Adrian Johnson
TLDR:
- A sophisticated information stealer campaign, orchestrated by Russian-speaking cybercriminals codenamed Tusk, is using fake brand sites to distribute malware like DanaBot and StealC.
- The malware campaigns trick users into downloading malicious programs by impersonating legitimate platforms and using phishing tactics to steal personal and financial information.
Cybersecurity researchers have identified a campaign, codenamed Tusk, that involves Russian hackers using fake brand sites to spread malware like DanaBot and StealC. The campaign consists of several sub-campaigns that leverage the reputation of legitimate platforms to deceive users into downloading the malware through bogus sites and social media accounts.

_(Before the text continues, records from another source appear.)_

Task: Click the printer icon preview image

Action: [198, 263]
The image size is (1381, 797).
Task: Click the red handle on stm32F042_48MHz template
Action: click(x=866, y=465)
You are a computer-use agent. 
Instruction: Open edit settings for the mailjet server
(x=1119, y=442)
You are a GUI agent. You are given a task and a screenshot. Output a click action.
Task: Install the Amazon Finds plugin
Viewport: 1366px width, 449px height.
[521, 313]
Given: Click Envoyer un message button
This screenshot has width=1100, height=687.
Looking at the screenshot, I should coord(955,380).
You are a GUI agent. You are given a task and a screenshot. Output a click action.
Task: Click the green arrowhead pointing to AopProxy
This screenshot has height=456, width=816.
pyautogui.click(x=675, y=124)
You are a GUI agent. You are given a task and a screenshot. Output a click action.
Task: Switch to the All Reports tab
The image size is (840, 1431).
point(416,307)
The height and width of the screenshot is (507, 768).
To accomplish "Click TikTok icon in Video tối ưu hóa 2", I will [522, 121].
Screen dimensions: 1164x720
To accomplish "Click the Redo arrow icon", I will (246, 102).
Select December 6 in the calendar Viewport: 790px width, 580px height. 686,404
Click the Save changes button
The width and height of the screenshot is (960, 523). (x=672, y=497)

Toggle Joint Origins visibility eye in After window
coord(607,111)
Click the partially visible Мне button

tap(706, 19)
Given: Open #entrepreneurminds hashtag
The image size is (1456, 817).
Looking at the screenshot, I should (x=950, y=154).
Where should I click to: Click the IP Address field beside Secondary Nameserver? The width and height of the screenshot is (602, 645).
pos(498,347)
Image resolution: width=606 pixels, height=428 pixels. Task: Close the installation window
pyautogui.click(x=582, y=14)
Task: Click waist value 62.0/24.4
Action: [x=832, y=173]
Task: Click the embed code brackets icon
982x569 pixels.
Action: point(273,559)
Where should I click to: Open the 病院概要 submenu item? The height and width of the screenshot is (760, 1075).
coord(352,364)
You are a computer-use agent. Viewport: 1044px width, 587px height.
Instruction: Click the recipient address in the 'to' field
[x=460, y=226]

According to Kaspersky researchers, all the active sub-campaigns host the initial downloader on Dropbox, which is responsible for delivering additional malware samples such as info-stealers (DanaBot and StealC) and clippers. The Tusk campaign is known to employ phishing tactics to deceive victims into sharing their personal and financial information, which is then sold on the dark web or used to gain unauthorized access to gaming accounts and cryptocurrency wallets.
Of the 19 sub-campaigns identified, three are currently active. These include TidyMe, which mimics peerme[.]io, RuneOnlineWorld, which impersonates an MMO game named Rise Online World, and Voico, which pretends to be an AI translator project called YOUS. Each sub-campaign uses a malicious downloader to distribute DanaBot and StealC malware, as well as clipper malware designed to monitor clipboard content and substitute wallet addresses for fraudulent transactions.
Overall, the Tusk campaign demonstrates the advanced capabilities of cybercriminals who are adept at impersonating legitimate brands to deceive victims. By exploiting the trust users place in well-known platforms, the attackers effectively deploy a range of malware to steal sensitive information, compromise systems, and achieve financial gain.